Unfortunately I don't know where to modify the script to add this option.

Many thanks for your help.

anonymous-matomo-user commented 11 years ago

Hi all, I am new to this piwik. So, I installed piwik on an apache webserver and I tried to import a log file from a Tomcat webserver but I get the following error: Fatal error: Cannot guess the logs format. Please give one using either the --log-format-name or --log-format-regex option This is the command that I used: python /var/www/piwik/misc/log-analytics/import_logs.py --url=http://192.168.1.100/piwik/ /home/user/app1/catalina.2012-12-10.log --idsite=1 --recorders=1 --enable-http-errors --enable-http-redirects --enable-static --enable-bots And this is what the log file contains: Dec 10, 2012 12:02:50 AM org.apache.catalina.core.StandardWrapperValve invoke INFO: 2012-12-10 00:02:50,000 - DEBUG InOutCallableStatementCreator#<init> - Call: AdminReports.GETAPPLICATIONINFO(?)

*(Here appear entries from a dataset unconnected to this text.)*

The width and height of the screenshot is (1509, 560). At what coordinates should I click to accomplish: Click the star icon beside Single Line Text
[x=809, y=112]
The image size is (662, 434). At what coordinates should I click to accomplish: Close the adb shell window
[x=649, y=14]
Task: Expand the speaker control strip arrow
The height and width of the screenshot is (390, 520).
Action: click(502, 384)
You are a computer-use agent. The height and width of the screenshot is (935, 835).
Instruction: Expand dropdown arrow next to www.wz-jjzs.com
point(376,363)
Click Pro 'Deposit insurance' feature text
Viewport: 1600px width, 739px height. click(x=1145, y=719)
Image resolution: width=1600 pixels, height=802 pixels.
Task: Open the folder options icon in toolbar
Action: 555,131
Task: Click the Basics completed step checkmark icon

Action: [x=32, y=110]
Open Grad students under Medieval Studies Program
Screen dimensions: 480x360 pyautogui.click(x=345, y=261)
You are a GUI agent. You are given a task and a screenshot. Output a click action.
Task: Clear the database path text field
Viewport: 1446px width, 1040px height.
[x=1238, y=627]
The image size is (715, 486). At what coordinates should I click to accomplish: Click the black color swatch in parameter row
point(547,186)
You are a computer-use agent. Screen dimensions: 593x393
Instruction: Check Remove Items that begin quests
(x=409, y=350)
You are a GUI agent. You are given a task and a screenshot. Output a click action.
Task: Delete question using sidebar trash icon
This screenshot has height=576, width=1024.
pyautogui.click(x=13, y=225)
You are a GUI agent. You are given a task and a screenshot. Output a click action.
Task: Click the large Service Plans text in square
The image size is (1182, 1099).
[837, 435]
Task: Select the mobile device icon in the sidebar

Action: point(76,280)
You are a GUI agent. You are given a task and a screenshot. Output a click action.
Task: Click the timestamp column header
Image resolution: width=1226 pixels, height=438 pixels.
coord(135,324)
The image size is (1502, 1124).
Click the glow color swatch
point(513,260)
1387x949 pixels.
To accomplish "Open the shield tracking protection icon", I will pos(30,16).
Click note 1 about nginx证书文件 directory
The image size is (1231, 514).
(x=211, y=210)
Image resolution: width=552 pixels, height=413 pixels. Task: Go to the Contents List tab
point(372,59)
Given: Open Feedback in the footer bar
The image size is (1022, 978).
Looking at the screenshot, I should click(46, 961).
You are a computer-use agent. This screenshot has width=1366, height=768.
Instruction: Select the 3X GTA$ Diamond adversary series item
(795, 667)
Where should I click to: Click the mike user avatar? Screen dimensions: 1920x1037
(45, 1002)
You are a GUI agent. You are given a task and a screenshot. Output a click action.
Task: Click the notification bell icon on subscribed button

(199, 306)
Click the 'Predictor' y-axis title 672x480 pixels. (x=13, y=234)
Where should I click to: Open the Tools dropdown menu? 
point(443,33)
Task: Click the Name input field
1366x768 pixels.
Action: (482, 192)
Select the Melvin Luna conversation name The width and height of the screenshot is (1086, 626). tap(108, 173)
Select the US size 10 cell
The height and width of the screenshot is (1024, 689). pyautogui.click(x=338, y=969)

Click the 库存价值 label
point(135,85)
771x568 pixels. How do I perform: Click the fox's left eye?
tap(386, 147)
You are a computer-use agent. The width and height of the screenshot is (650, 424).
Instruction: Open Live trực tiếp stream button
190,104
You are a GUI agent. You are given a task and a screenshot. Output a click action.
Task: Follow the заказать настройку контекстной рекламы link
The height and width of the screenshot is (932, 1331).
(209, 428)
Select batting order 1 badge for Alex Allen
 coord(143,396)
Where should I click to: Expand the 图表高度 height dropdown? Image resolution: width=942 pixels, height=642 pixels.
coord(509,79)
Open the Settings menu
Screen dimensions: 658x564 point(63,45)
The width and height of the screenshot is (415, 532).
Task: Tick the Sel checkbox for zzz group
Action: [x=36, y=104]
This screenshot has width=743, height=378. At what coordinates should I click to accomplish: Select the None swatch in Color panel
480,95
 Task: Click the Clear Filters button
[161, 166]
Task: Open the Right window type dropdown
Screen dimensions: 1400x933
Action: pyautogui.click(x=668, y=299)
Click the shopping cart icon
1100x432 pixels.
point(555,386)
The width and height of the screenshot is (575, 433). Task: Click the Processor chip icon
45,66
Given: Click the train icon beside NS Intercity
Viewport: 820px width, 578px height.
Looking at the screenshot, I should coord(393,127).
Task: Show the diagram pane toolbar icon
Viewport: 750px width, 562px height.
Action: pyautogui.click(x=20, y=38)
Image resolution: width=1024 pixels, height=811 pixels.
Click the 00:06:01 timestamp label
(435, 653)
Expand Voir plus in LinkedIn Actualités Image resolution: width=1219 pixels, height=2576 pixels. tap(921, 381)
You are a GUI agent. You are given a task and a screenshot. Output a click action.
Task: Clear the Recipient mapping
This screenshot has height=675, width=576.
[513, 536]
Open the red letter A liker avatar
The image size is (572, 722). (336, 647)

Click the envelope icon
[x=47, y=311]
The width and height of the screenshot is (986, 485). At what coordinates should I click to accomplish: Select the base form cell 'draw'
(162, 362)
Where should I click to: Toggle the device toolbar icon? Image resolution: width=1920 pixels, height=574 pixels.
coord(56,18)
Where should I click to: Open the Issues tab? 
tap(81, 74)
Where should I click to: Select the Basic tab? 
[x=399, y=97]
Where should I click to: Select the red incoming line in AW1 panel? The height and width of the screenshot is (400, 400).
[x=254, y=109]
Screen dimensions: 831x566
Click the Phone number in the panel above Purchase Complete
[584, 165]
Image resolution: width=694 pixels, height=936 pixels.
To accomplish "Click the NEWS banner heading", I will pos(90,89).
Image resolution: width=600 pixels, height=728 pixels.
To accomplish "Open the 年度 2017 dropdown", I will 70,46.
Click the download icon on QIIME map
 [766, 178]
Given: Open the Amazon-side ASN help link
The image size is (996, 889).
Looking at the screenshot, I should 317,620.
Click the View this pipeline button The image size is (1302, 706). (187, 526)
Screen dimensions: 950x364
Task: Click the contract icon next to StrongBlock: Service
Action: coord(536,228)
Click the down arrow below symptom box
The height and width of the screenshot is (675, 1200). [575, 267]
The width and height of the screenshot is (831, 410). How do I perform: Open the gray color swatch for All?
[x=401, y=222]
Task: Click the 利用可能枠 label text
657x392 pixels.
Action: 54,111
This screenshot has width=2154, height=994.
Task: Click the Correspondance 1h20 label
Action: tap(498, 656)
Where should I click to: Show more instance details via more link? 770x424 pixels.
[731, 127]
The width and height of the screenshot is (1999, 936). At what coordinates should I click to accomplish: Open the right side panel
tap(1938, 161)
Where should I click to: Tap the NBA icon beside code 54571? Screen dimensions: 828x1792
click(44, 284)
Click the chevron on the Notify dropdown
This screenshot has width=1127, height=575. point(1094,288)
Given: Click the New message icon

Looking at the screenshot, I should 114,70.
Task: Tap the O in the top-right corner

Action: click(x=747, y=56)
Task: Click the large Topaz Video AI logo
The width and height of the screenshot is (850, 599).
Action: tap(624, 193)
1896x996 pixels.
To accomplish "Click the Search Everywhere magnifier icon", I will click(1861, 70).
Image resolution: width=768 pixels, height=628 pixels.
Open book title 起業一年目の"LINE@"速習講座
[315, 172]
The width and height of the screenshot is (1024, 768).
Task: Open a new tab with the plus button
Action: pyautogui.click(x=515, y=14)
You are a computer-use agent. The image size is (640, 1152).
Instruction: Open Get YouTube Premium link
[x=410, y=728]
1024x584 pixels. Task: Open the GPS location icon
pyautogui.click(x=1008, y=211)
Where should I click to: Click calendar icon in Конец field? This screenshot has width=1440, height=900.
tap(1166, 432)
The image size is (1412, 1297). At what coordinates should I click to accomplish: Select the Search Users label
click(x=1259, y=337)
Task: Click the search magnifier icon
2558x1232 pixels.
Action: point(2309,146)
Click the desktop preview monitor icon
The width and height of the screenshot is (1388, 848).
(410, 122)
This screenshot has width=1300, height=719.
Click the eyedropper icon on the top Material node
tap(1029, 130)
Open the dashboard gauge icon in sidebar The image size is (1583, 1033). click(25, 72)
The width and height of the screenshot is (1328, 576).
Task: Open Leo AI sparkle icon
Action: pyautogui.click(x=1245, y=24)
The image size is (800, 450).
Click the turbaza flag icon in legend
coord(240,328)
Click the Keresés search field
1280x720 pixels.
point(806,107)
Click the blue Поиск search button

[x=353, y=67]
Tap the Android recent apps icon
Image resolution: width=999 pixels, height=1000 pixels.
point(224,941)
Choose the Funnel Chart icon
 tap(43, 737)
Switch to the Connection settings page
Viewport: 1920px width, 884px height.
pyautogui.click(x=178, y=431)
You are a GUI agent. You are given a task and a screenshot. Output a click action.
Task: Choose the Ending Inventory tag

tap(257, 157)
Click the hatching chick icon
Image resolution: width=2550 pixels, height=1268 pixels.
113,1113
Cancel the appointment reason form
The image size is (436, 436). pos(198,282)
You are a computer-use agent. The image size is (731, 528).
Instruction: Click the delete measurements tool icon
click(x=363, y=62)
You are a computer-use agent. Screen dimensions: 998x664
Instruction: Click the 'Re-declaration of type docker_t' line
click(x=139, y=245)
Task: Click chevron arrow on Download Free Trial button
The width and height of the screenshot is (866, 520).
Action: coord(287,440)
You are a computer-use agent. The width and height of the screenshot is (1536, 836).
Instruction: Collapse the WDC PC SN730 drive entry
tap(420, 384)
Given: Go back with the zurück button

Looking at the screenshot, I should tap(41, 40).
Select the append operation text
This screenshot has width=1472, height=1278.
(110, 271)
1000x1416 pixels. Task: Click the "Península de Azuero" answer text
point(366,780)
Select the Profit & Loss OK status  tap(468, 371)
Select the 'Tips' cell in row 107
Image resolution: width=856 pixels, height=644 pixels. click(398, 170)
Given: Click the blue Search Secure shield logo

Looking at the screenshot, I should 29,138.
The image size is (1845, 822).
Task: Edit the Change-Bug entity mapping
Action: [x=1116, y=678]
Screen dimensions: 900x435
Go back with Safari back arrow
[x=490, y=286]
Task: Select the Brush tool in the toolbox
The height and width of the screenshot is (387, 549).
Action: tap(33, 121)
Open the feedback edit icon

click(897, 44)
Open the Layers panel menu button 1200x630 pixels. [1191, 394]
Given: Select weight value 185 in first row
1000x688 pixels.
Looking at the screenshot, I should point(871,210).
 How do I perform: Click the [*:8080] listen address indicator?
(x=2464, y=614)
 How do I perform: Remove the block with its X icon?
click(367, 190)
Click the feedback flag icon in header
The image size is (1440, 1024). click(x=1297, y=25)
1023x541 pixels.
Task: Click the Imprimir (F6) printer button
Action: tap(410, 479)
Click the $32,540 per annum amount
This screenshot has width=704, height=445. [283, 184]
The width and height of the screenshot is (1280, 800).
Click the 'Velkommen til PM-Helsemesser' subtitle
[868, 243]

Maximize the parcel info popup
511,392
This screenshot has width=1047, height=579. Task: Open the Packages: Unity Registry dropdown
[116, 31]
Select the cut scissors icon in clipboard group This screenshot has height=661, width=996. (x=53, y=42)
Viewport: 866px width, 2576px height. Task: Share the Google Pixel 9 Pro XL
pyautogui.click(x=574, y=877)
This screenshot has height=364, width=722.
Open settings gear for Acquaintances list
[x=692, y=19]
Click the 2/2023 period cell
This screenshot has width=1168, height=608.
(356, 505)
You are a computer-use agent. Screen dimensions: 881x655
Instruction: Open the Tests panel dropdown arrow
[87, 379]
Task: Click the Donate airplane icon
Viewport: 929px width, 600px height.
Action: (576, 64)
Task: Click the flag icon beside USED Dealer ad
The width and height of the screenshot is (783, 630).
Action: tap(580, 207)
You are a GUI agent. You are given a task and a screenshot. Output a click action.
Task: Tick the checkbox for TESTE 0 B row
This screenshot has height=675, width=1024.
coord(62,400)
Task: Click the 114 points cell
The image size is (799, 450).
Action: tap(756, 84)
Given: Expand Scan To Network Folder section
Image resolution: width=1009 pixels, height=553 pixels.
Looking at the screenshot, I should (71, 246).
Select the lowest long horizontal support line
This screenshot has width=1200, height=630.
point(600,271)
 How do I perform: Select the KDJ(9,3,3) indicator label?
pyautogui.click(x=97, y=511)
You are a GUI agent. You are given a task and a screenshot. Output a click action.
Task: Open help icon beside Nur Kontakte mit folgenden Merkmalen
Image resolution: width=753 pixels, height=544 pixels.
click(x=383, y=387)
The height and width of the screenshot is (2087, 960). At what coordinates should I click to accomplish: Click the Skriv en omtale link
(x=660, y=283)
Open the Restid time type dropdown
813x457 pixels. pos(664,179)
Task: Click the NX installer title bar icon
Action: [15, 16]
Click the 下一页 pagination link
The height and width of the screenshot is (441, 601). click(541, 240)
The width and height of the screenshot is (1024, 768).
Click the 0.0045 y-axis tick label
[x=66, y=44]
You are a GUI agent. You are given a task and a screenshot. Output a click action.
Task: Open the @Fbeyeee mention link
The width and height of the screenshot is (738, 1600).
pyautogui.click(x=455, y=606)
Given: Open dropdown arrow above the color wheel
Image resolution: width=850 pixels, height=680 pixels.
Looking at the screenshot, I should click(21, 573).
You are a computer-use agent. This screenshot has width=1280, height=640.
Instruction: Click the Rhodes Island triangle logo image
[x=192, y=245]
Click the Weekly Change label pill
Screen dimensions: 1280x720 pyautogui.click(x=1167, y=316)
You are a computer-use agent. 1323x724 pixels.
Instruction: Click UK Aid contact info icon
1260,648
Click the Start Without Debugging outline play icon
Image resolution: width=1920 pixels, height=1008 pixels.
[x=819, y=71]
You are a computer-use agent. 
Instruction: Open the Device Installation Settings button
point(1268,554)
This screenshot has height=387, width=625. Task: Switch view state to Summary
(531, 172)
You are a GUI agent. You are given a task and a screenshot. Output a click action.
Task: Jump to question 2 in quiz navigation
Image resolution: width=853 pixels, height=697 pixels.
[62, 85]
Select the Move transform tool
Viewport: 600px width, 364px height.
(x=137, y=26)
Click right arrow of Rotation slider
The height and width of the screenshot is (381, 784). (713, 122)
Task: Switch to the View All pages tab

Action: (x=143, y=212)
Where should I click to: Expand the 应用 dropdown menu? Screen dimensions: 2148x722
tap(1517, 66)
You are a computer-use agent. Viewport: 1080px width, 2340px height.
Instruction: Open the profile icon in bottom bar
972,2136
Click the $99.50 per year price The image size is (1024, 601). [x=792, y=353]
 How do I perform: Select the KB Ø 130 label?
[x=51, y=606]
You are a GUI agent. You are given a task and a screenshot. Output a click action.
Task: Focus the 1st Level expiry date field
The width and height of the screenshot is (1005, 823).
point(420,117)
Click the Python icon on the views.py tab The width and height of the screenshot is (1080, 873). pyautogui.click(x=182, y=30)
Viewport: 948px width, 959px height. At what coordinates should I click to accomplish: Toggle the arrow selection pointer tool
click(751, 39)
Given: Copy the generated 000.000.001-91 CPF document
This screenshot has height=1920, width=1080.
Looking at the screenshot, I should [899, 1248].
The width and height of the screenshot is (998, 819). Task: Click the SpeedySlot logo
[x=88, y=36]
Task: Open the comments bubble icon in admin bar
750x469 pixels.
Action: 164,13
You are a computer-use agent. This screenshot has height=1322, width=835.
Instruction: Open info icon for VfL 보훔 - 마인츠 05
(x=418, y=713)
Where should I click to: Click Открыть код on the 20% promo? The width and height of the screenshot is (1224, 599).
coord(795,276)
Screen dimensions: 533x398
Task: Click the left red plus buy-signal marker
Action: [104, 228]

I tried googling it but I didn't find much. Also I tried the piwik forum but the same. Can you help me? What parameter shall use with --log-format-name or --log-format-regex option?

mattab commented 11 years ago

In trunk, when I CTRL+C the script, it does not exit directly, it takes 5-10 seconds before the software stops running an then outputs the log. I think it is a recent regression ?

anonymous-matomo-user commented 11 years ago

Suggestion - Bandwidth Usage

I used to see it on awstats... http://forum.piwik.org/read.php?2,98279,98330#msg-98330

There is no size information on logs, but i guess awstats check the acessed files on logs, and count it.

mattab commented 11 years ago

For piwik.php performance improvements and asynchronous data imports, see #3632

anonymous-matomo-user commented 11 years ago

Has anyone found a solution to this yet? I'm having the same problem with my IIS logs not importing.

0 lines parsed, 0 lines recorded, 0 records/sec (avg), 0 records/sec (current)
Parsing log Z:\logs\W3SVC14\u_ex121218.log...
1648 lines parsed, 0 lines recorded, 0 records/sec (avg), 0 records/sec (current
)
1648 lines parsed, 0 lines recorded, 0 records/sec (avg), 0 records/sec (current
)
1648 lines parsed, 43 lines recorded, 14 records/sec (avg), 43 records/sec (curr
ent)
1648 lines parsed, 43 lines recorded, 10 records/sec (avg), 0 records/sec (curre
nt)
Fatal error: None
You can restart the import of "Z:\logs\W3SVC14
\u_ex121218.log" from the point it failed by specifying --skip=3 on the command
line.

Replying to unaidswebmaster:

I'm trying to import our IIS logs using import_logs.py but it keeps hitting a snag somewhere in the middle. The message simply says:

Fatal error: None
You can restart the import of "d:\tmp\logfiles\ex120803.log" from the point it failed by specifying --skip=215201 on the command line.

When I restart it with the skip parameter, it would not record any more lines and fail again a few lines down (see output below)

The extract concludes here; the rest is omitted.